TRANSCRIPT

Description

CGMP refers to the Current Good Manufacturing Practice regulations enforced by the U.S, Food and Drug Administration (FDA). CGMPs provide for systems that assure proper design, monitoring, and control of manufacturing processes and facilities. Adherence to the CGMP regulations assures the identity, strength, quality, and purity of drug products by requiring that manufacturers of medications adequately control manufacturing operations. This includes establishing strong quality management systems, obtaining appropriate quality raw materials, establishing robust operating procedures, detecting and investigating product quality deviations, and maintaining reliable testing laboratories. This formal system of controls at a pharmaceutical company, if adequately put into practice, helps to prevent instances of contamination, mix-ups, deviations, failures, and errors. This assures that drug products meet their quality standards.

This webinar will convey an understanding  of key U.S. Dietary Supplement CGMP regulatory requirements and cover the importance of complying with FDA CGMP requirements for Dietary Supplements. The CGMPs apply to all domestic and foreign companies that manufacture, package, label or hold dietary supplements, including those involved with the activities of testing, quality control, packaging and labeling, and distributing them in the U.S. The GMPs for industry-wide use require that dietary supplements are manufactured consistently as to identity, purity, strength, and composition and it is critical that companies marketing U.S. Dietary Supplements comply with these regulations.

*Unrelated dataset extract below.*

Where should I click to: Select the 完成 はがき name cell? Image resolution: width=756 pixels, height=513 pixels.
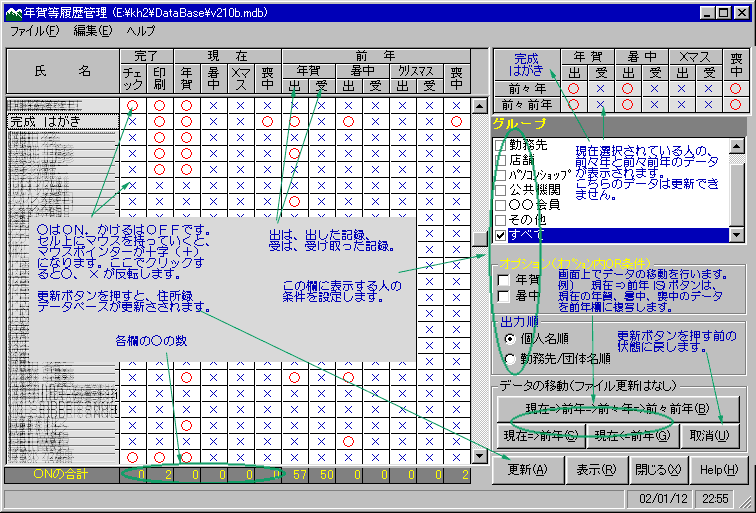point(62,121)
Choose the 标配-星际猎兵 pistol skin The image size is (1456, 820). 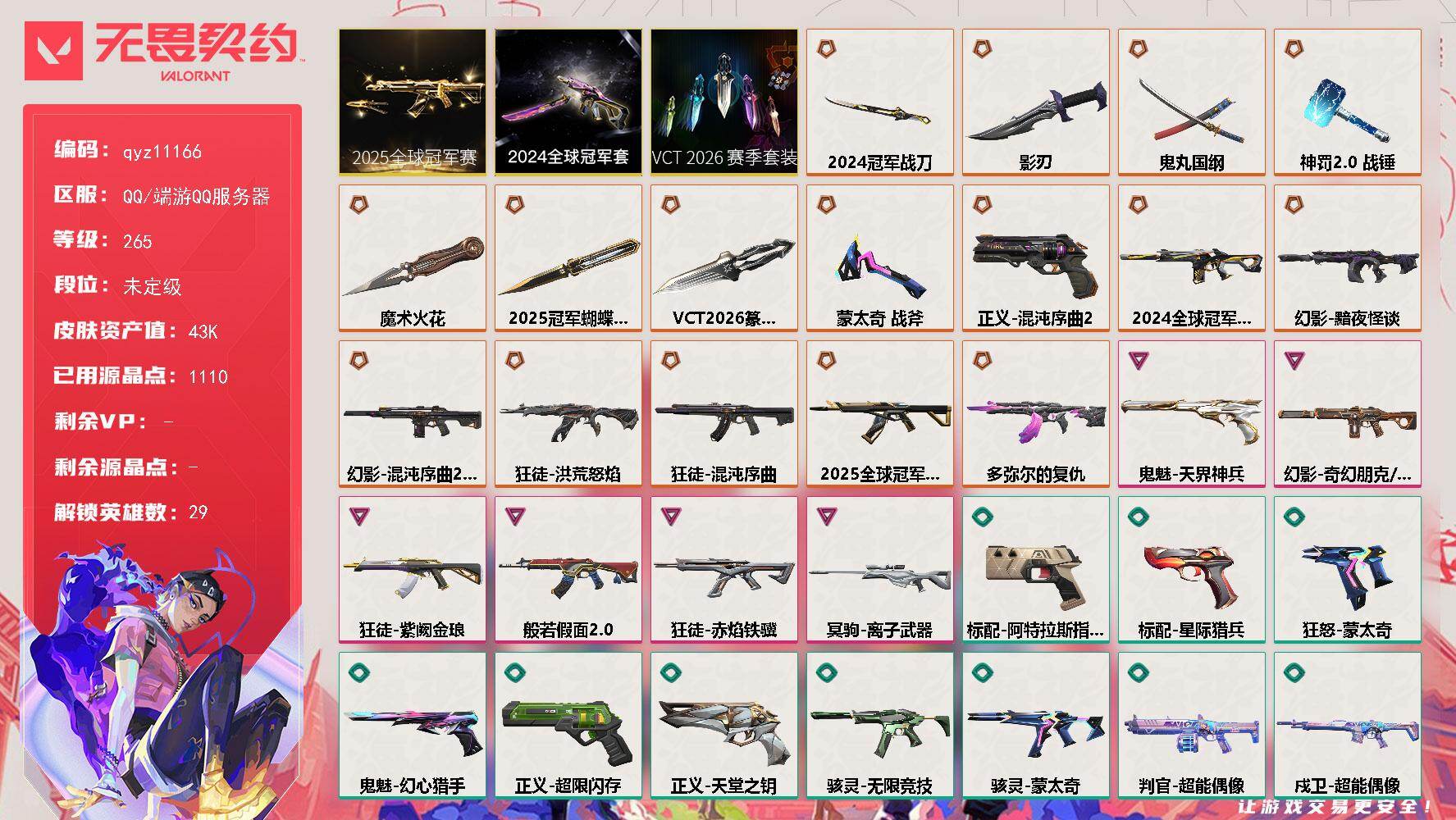(x=1192, y=569)
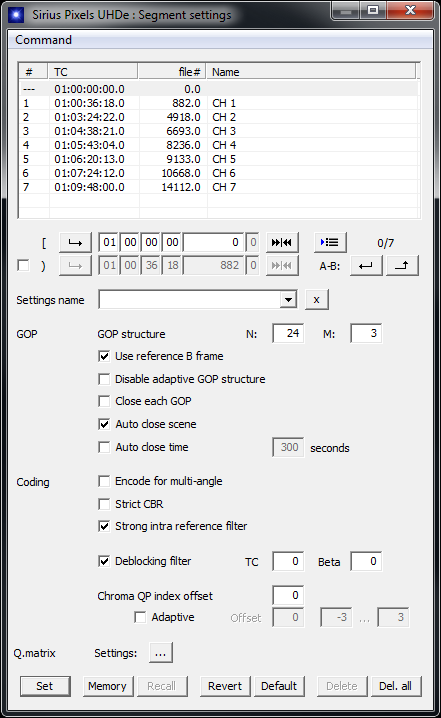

Areas Covered In The Session:

This presentation will cover the following GMP requirements:

  • The design and construction of physical plants that facilitate maintenance and cleaning,
  • Proper manufacturing operations,
  • Quality control procedures,
  • Testing final product or incoming and in process materials,
  • Handling consumer complaints, and
  • Maintaining records.

Learning Objectives:

  • To understand the key aspects of FDA Dietary Supplement CGMP requirements in the USA
  • To learn the basics of FDA CGMP regulatory requirements for manufacturing
  • To learn and understand CGMP quality control procedure and regulatory
  • To learn FDA CGMP testing and packaging rules and regulations
  • To learn rules and regulation for holding dietary supplements in the USA.

Target Audiences:

  • Regulatory Affairs managers and associates
  • Quality Assurance managers
  • Operations managers
  • Plant managers and associates
  • Manufacturing manager and staff
  • Packaging manager

About Our Speaker:

Norma Skolnik has over 35 years of regulatory experience working with the pharmaceutical and dietary supplement industries. She served as Director of Regulatory Affairs for the Americas for Cadbury Adams. Prior to that she was Director of Regulatory Affairs for the Adams Division of Pfizer and Associate Director of Regulatory Affairs for the Warner-Lambert company. She also served as Director of Regulatory Affairs for Lederle Consumer Healthcare and as Associate Director of Marketed Product Support for Lederle Laboratories and Associate Director of Regulatory Affairs for Wyeth. She currently works as a consultant to those in the OTC Drug and Dietary Supplement industries.